How many lines in the data below contain the string "height"? Count only matches with the same case, and reply with the number alone.

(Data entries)

━━━━━━━━━━━━━━━━━━━━

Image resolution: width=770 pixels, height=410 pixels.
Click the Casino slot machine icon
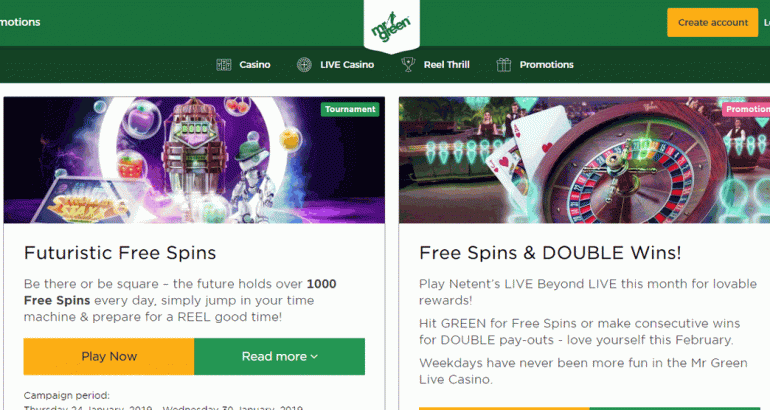pos(224,64)
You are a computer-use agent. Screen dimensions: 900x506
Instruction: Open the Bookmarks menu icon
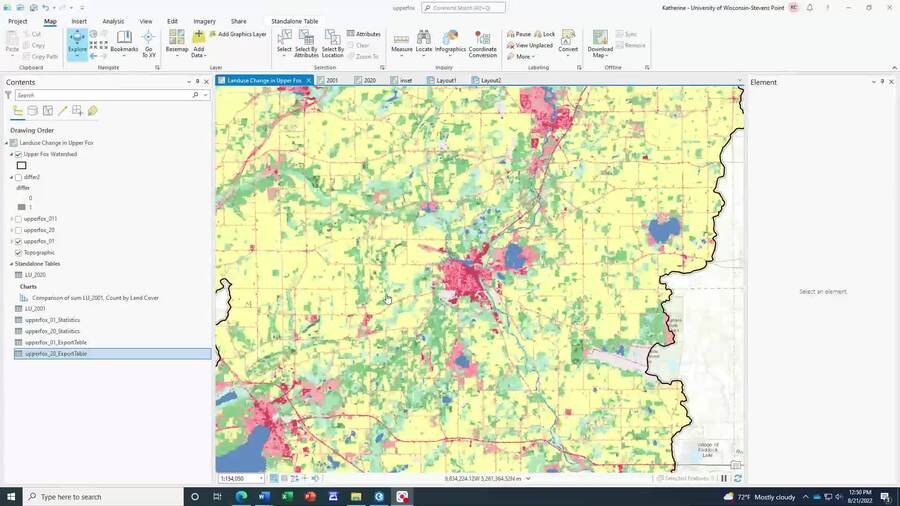point(124,38)
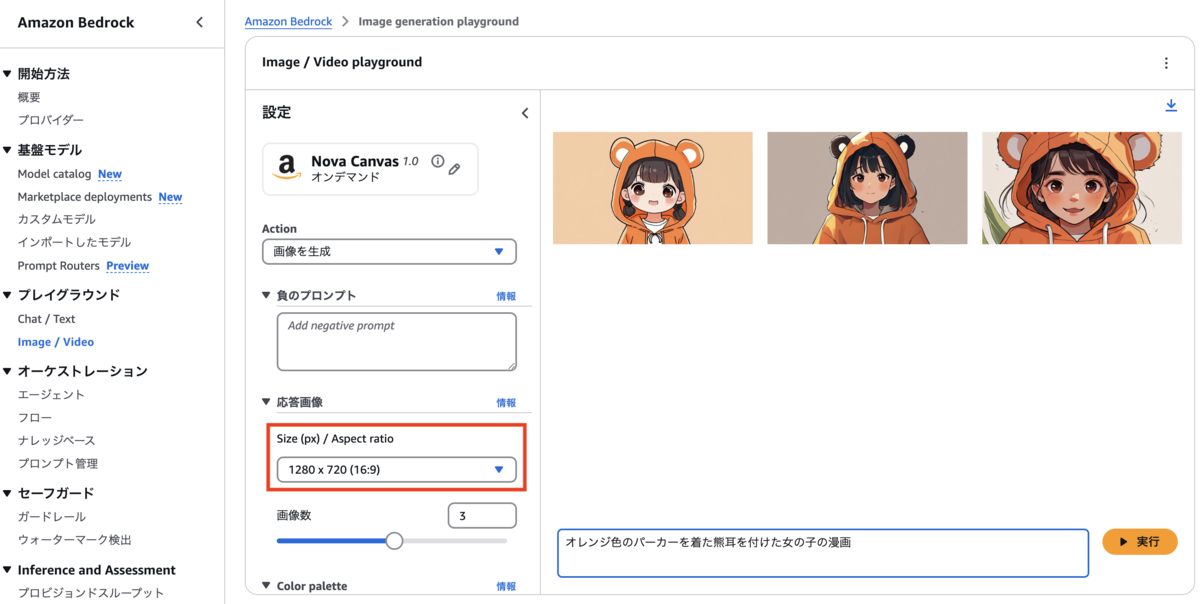Click the download images icon
This screenshot has width=1200, height=604.
[1171, 106]
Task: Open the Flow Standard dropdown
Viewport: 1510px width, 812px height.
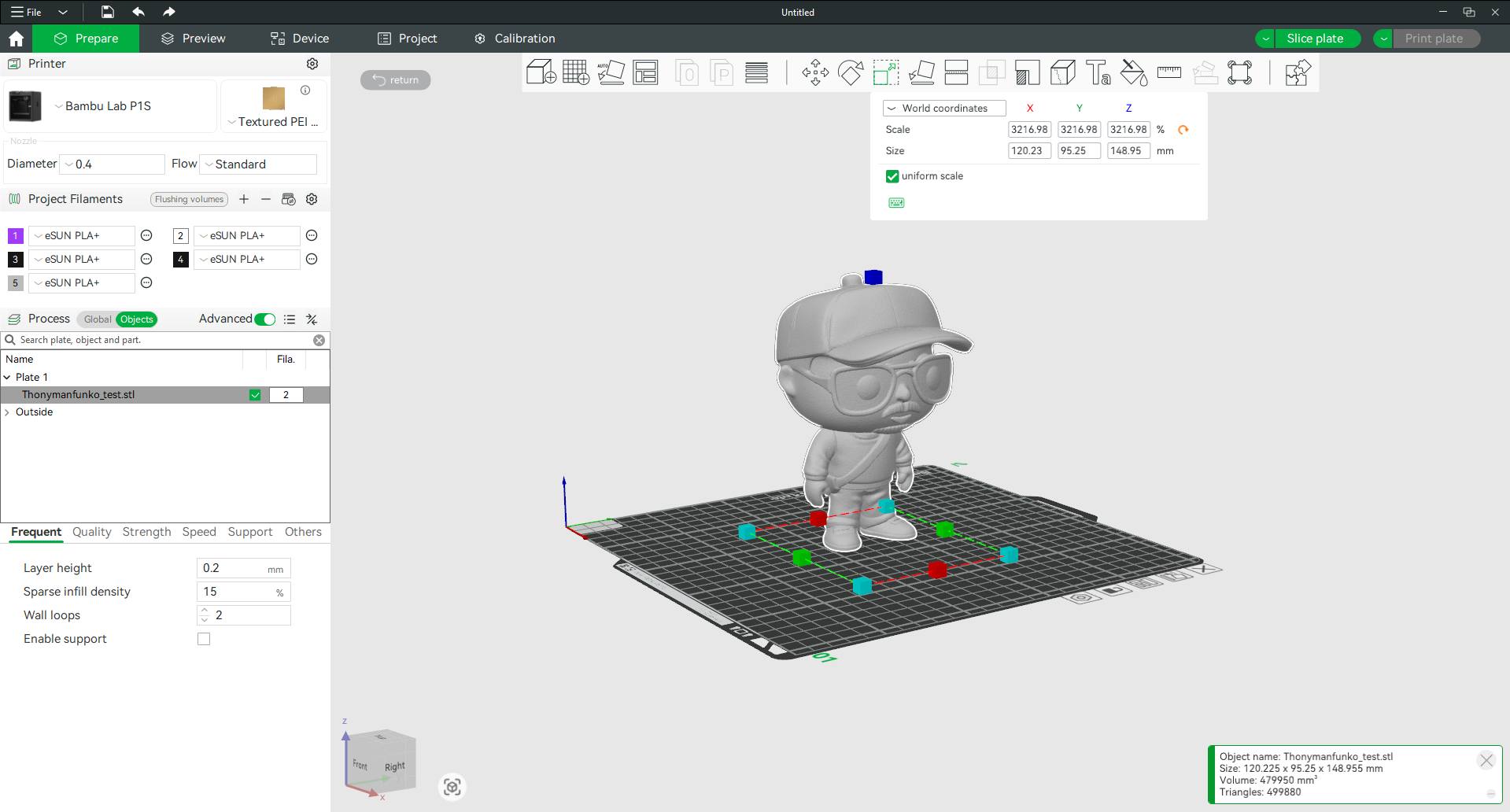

━━━━━━━━━━━━━━━━━━━━

### Response to this task
3